* EXERCISE OBJECTIVE *
Return every line of the data below word for word, including the punctuation.

[Stored entries]
------------

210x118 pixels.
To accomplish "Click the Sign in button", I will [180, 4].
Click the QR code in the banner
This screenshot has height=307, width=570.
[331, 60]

------------

* EXERCISE SOLUTION *
210x118 pixels.
To accomplish "Click the Sign in button", I will [180, 4].
Click the QR code in the banner
This screenshot has height=307, width=570.
[331, 60]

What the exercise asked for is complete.